A number of people have asked me to explain how the mule scam works.

Mule scams are named after the drug mules used in drug smuggling.  The basis of the scam is that criminals need to transfer money they have fraudulently gained from Phishing scams etc. to their own bank accounts.  The criminals need this to happen in such a way to leave no trace back to them.  

The criminals send out emails looking to recruit people to act as agents for a legitimate looking company.  These emails look like legitimate job ads and often link to a website that also looks legitimate.  Indeed in some cases the emails can link back to the web sites of real companies.

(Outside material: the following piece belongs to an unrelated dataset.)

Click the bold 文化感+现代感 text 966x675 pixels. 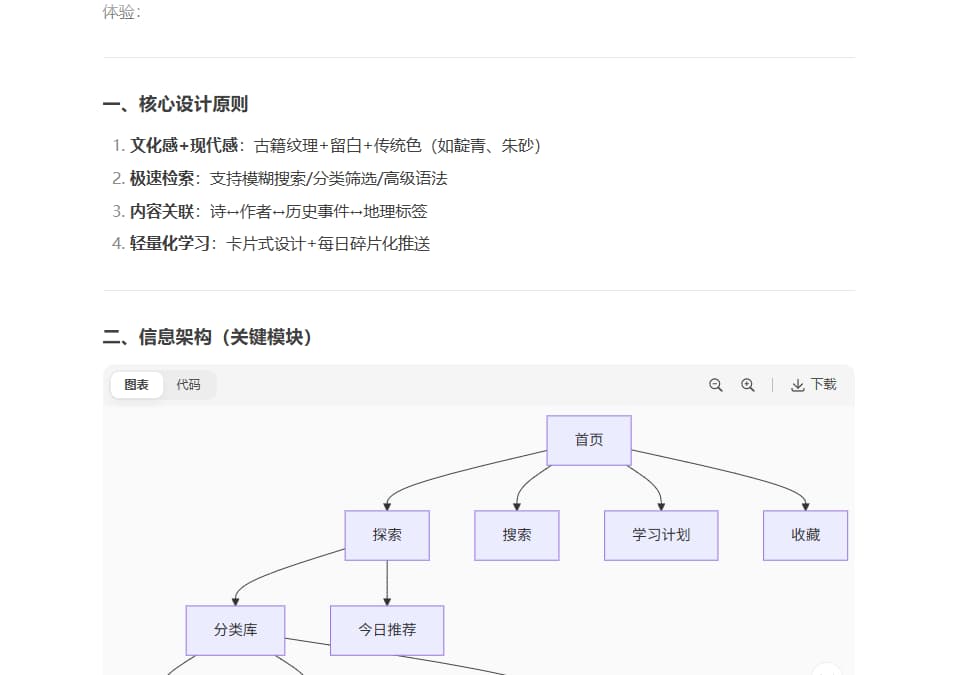[x=184, y=146]
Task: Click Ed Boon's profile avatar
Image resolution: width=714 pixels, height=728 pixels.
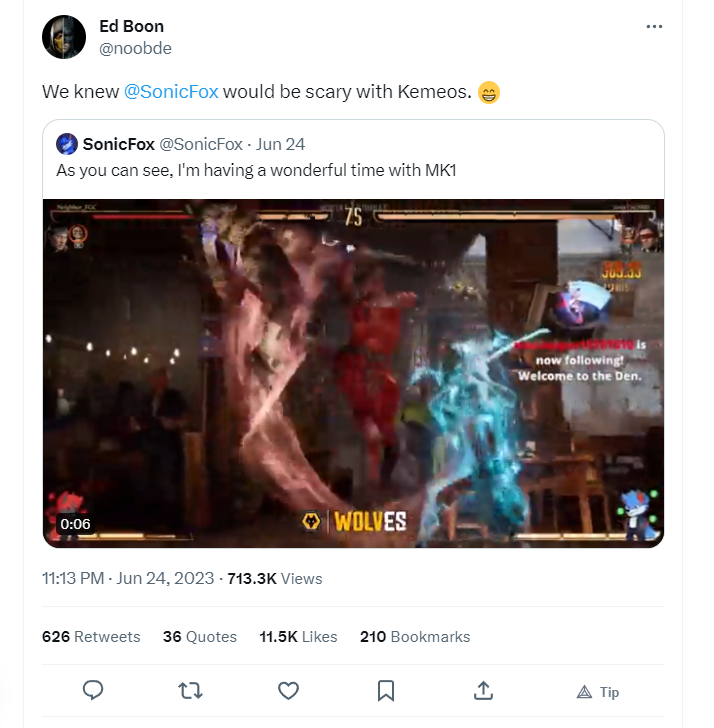Action: coord(64,37)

The “job advert” is looking for people to act as agents for the company and to process transactions on the company’s behalf.  The potential employee could be given a scenario where they are told they will be collecting money from customers and forwarding that money by wire transfer to the “hiring company’s” account.  All potential employees need to have is an email address and a bank account.  Money from “customers” is transferred into the “employee’s” bank account and the “employee” then transfers that money, minus a commission, to the criminals bank account or most likely via Western Union.  The first thing the employee knows about the scam is when the police call at their door.

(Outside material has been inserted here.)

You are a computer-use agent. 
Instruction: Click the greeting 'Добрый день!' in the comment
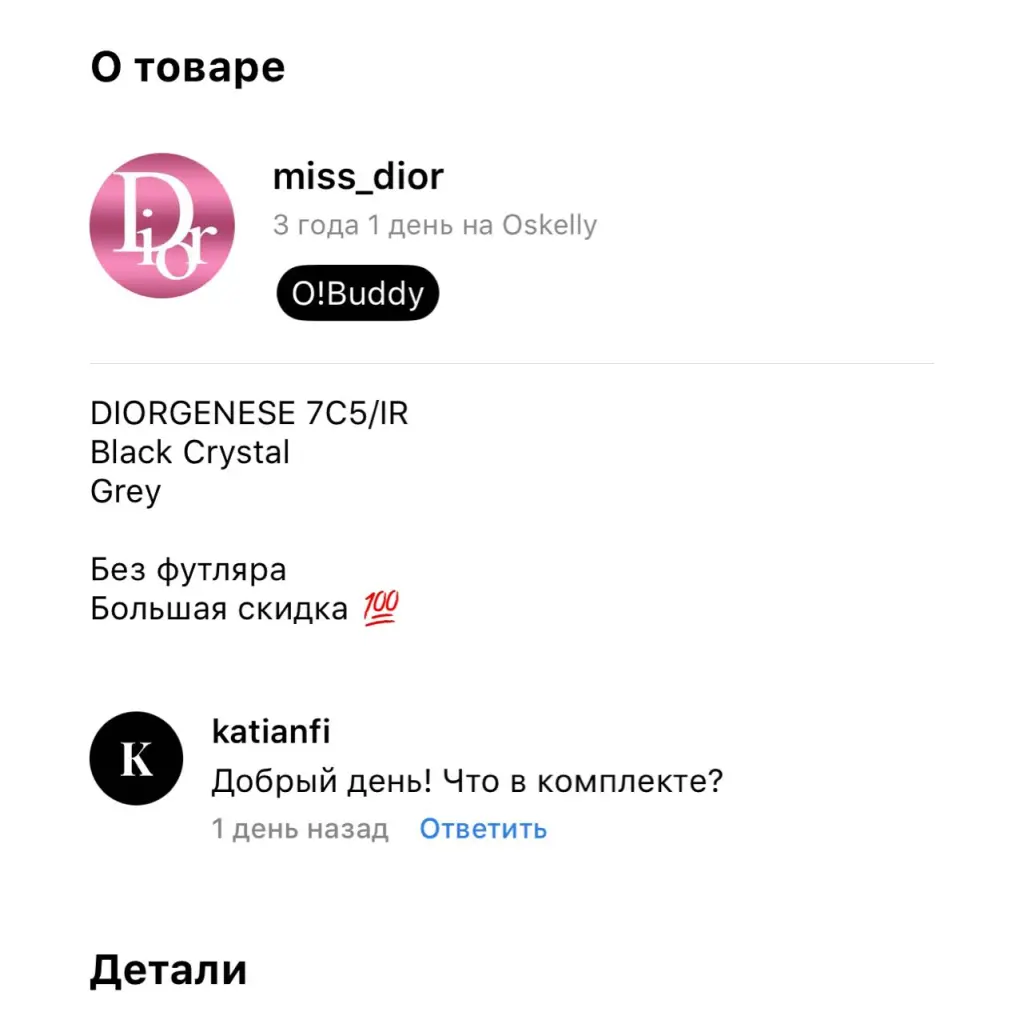[x=319, y=781]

Not only should you be aware of this scam on a personal level, but if you are responsible for the information security of your organisation you need to determine what level of reputational risk your organisation faces with regards to this scam.  Questions to consider include;

1. Does your company profile increase the risk?
2. Do your company’s services or products make it easy and attractive for someone to use them to promote this scam?
3. Are new websites being set up with similar domain names to your organisation’s and does the look and feel of these sites mimic your own? 

Once you have determined the risk you should also ensure you incident response plan is updated with how to deal with this type of issue should your organisation be used as part of a mule scam.

This has already happened to an Irish client of BH Consulting and whom we helped deal with the issue, so be aware of the problem and be prepared to deal with it if needs be.